## START Text provided
Step 8: Set up Monte Carlo inputs

The next step is to set up the Monte Carlo framework for the analysis. Specifically, we identify each source of uncertainty in the OA estimate and use that uncertainty to create distributions of the input and intermediate variables from which we can sample for each iteration of the OA code. For input variables, we can create such distributions beforehand. For intermediate variables, we must sample separately for each iteration.

Detailed descriptions of the sampled Monte Carlo inputs, which can be specified when initializing the MonteCarloAEP object if values other than the defaults are desired, are provided below:

  • uncertainty_meter : Revenue meter energy measurements are associated with a measurement uncertainty of around 0.5%. This uncertainty is used to create a distribution centered at 1 (and with standard deviation therefore of 0.005). This column represents random samples from that distribution. For each iteration of the OA code, a value from this column is multiplied by the monthly revenue meter energy data before the data enter the OA code, thereby capturing the 0.5% uncertainty.

  • uncertainty_losses : Reported availability and curtailment losses are estimates and are associated with uncertainty. For now, we assume the reported values are associated with an uncertainty of 5%. Similar to above, we therefore create a distribution centered at 1 (with std of 0.05) from which we sample for each iteration of the OA code. These sampled values are then multiplied by the availability and curtaiment data independently before entering the OA code to capture the 5% uncertainty in the reported values.

  • uncertainty_windiness : This intends to capture the uncertainty associated with the number of historical years an analyst chooses to use in the windiness correction. The industry standard is typically 20 years and is based on the assumption that year-to-year wind speeds are uncorrelated. However, a growing body of research suggests that there is some correlation in year-to-year wind speeds and that there are trends in the resource on the decadal timescale. To capture this uncertainty both in the long-term trend of the resource and the analyst choice, we randomly sample integer values betweeen 10 and 20 as the number of years to use in the windiness correction.
## END Text provided
## START Information shown
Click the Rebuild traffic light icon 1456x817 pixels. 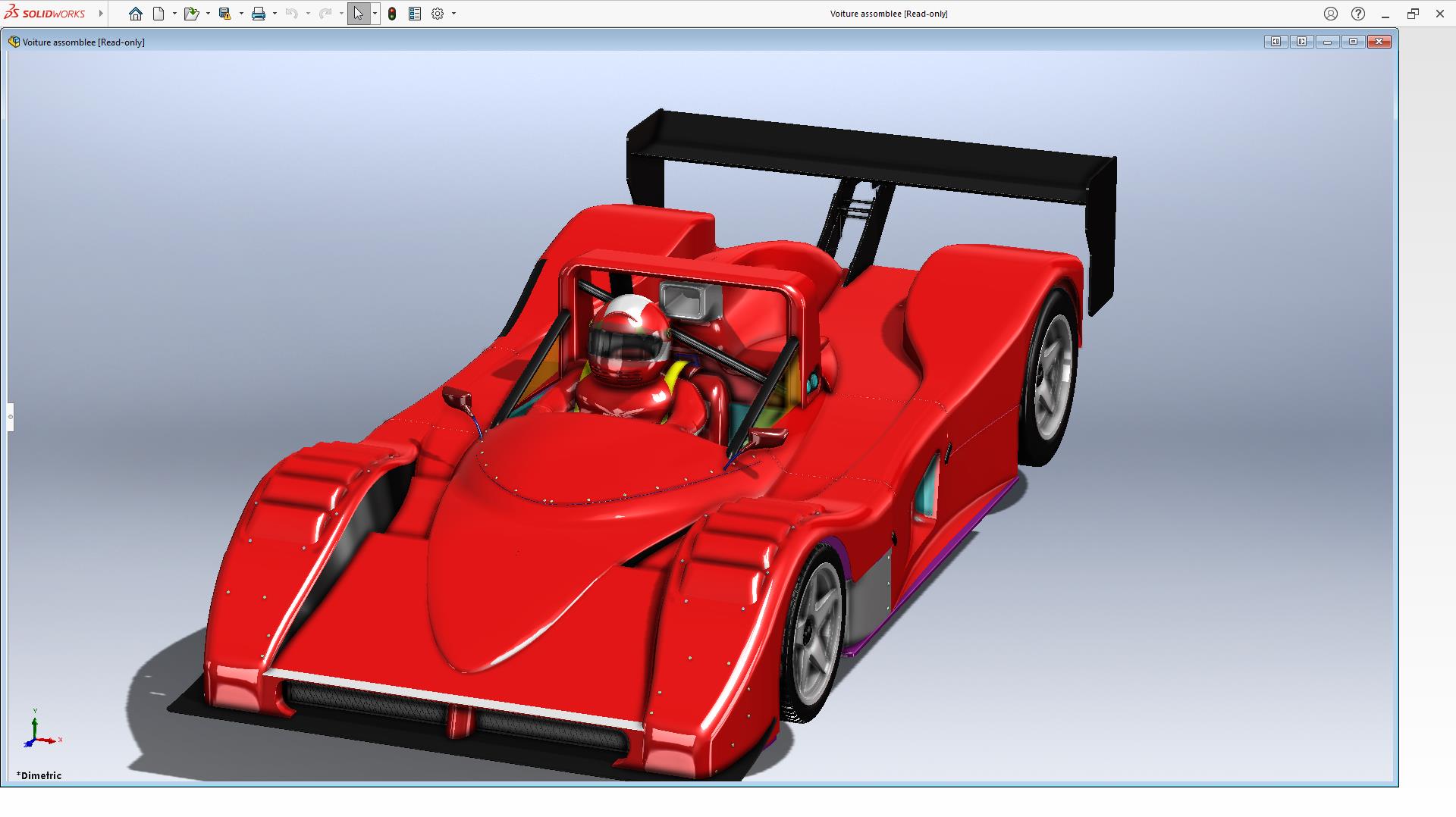(x=392, y=14)
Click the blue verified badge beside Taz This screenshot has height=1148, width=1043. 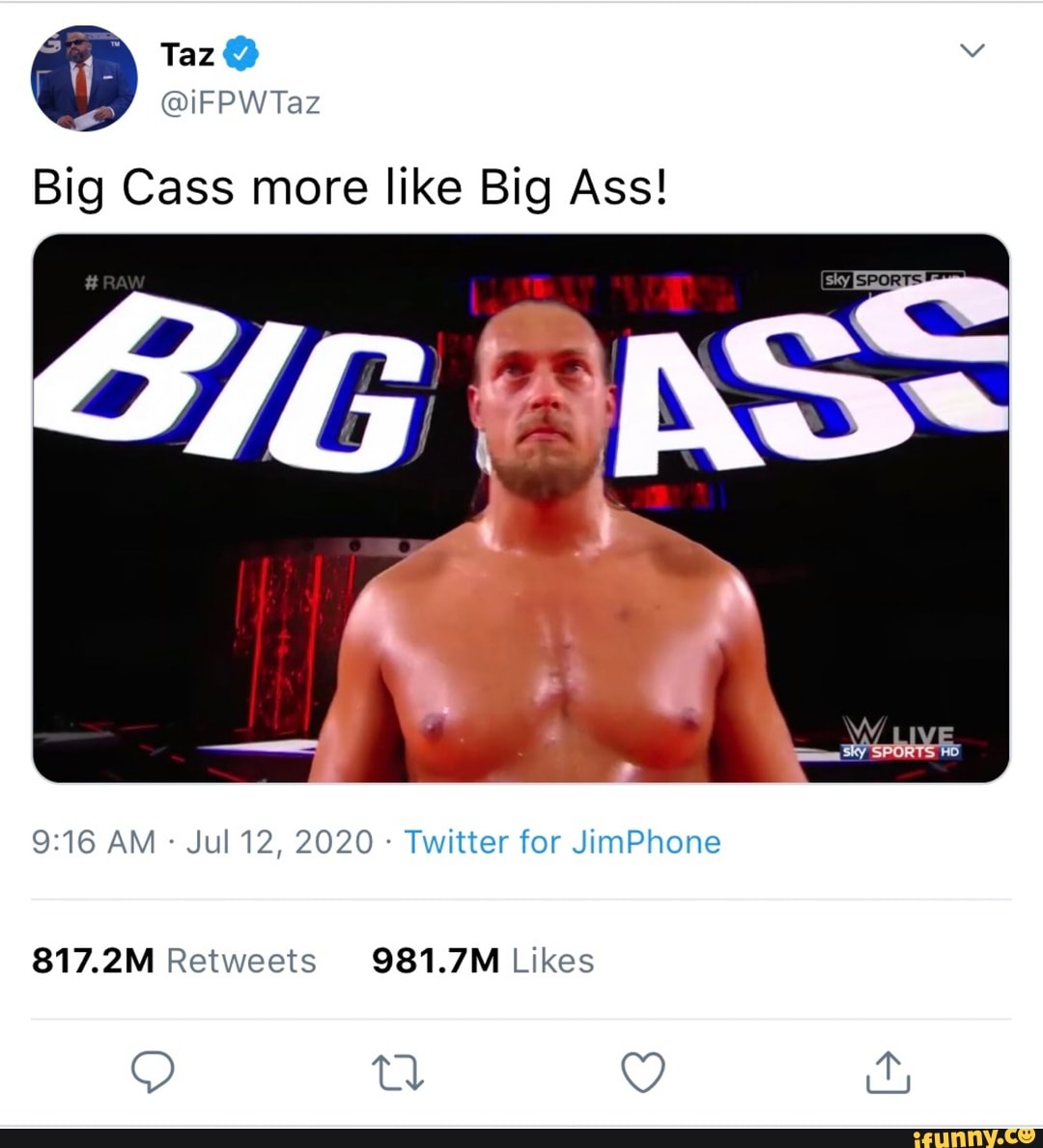(x=240, y=54)
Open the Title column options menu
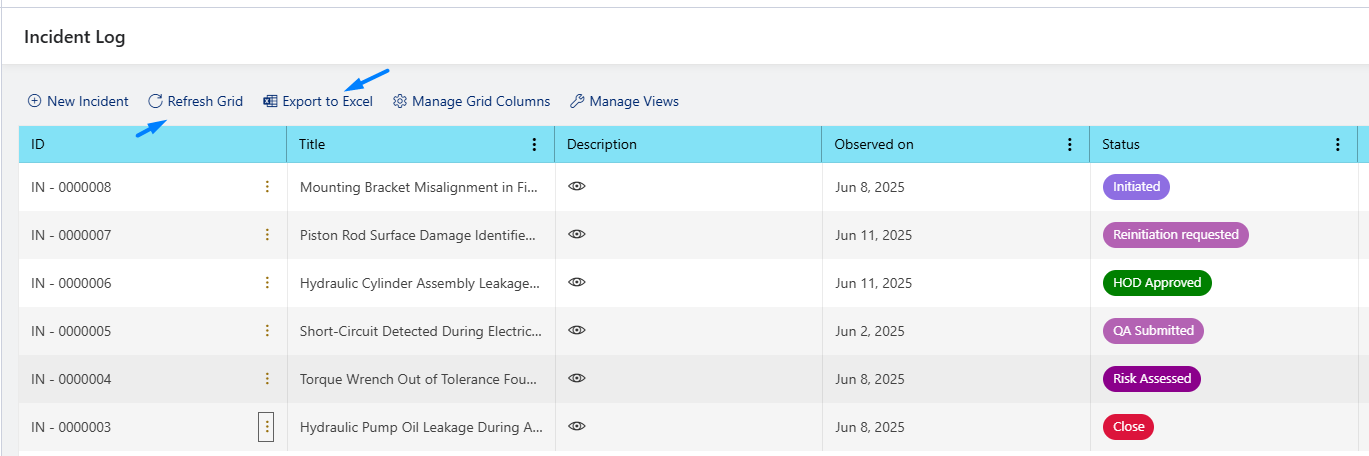The image size is (1369, 456). tap(534, 144)
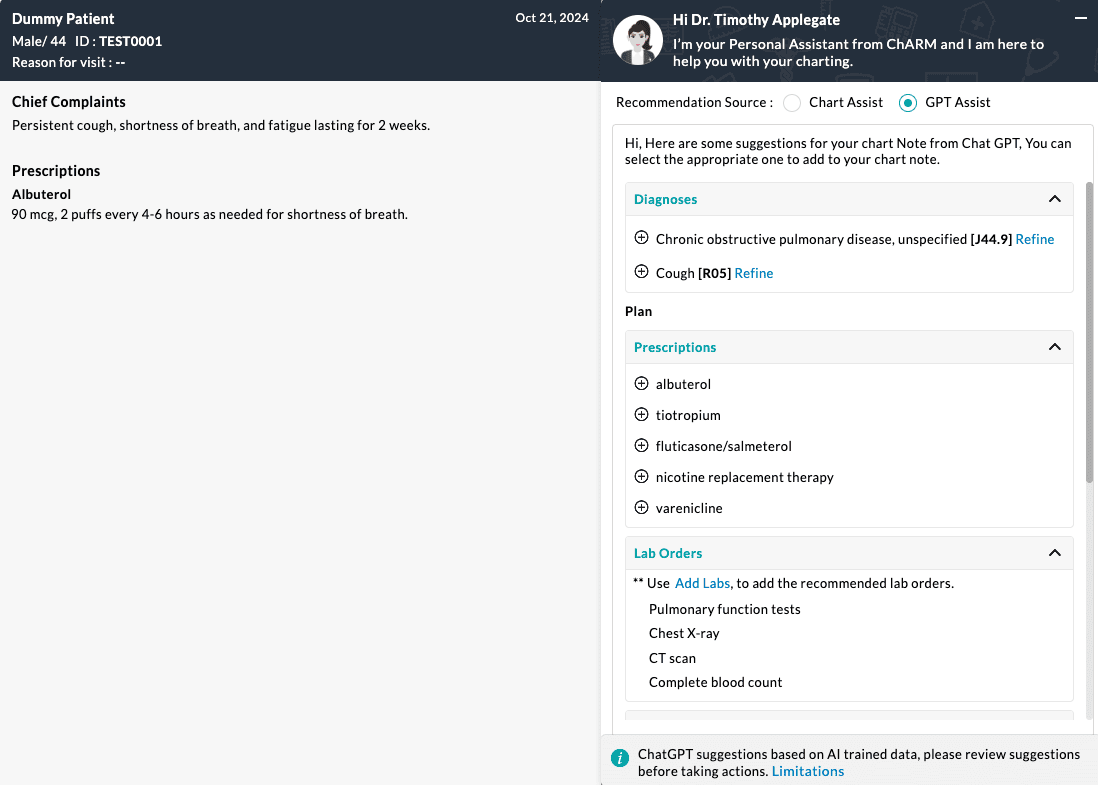The height and width of the screenshot is (785, 1098).
Task: Click plus icon next to fluticasone/salmeterol
Action: (642, 446)
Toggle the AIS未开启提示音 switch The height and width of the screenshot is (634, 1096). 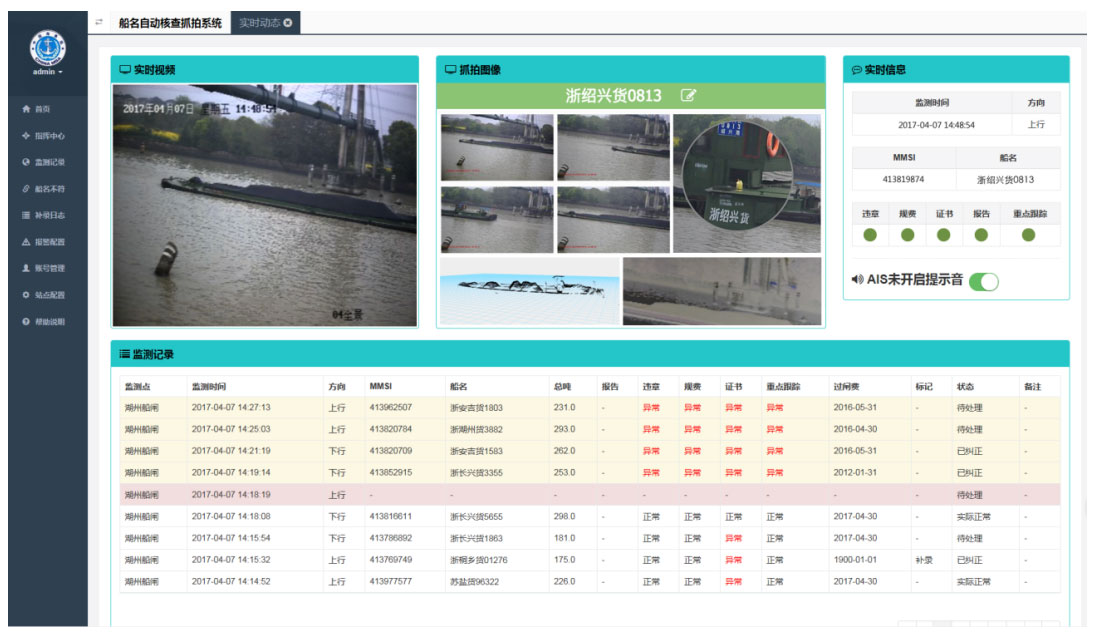coord(984,281)
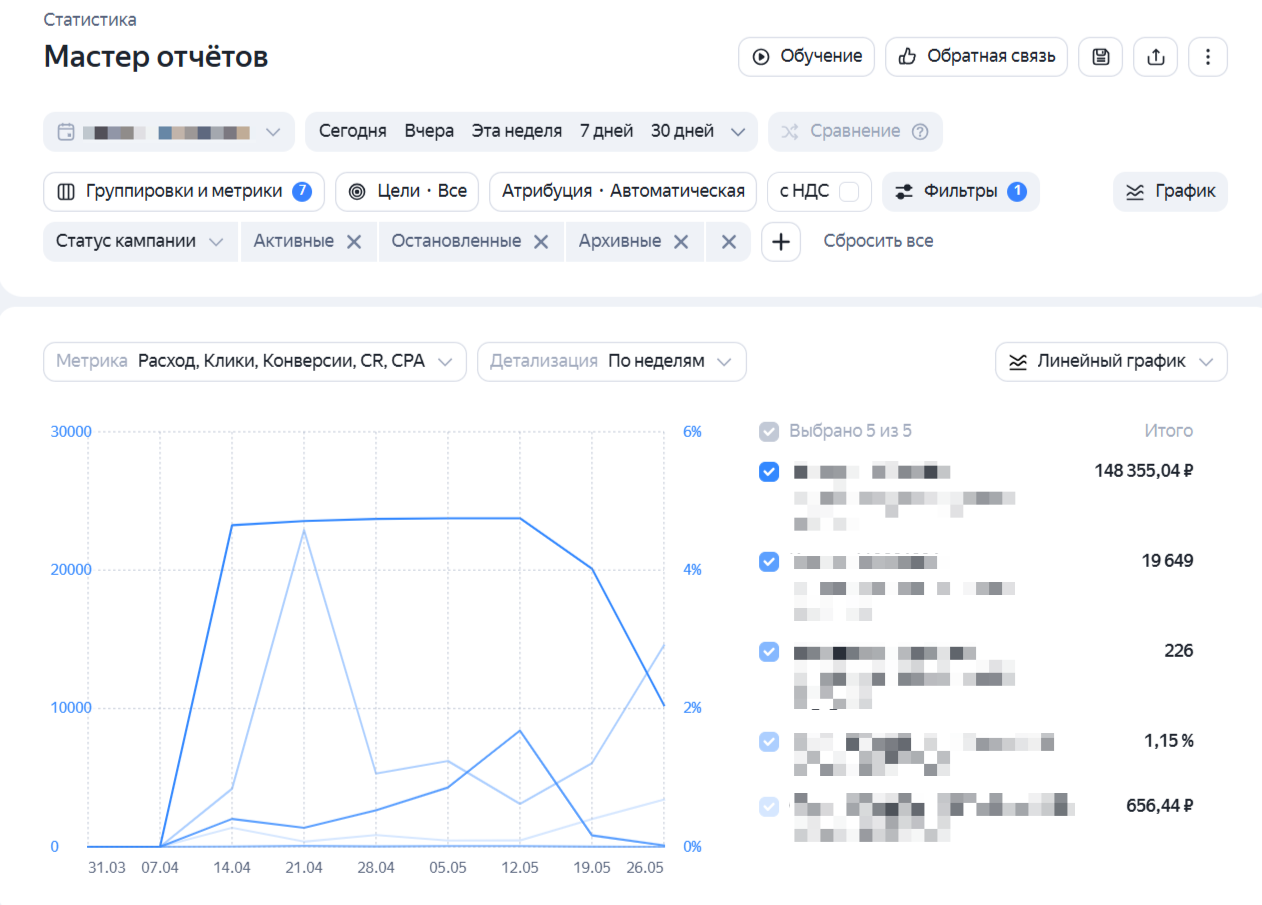Click the save report floppy disk icon
This screenshot has height=905, width=1262.
point(1100,57)
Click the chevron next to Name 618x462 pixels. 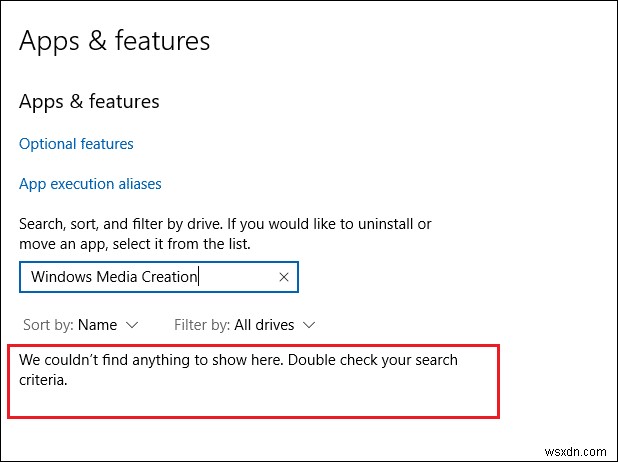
## END Information shown
Job: In the Monte Carlo inputs text, what range of values is randomly sampled as the number of years for the windiness correction? Answer using only the Monte Carlo inputs text, not the material.

The completed task: Integer values between 10 and 20.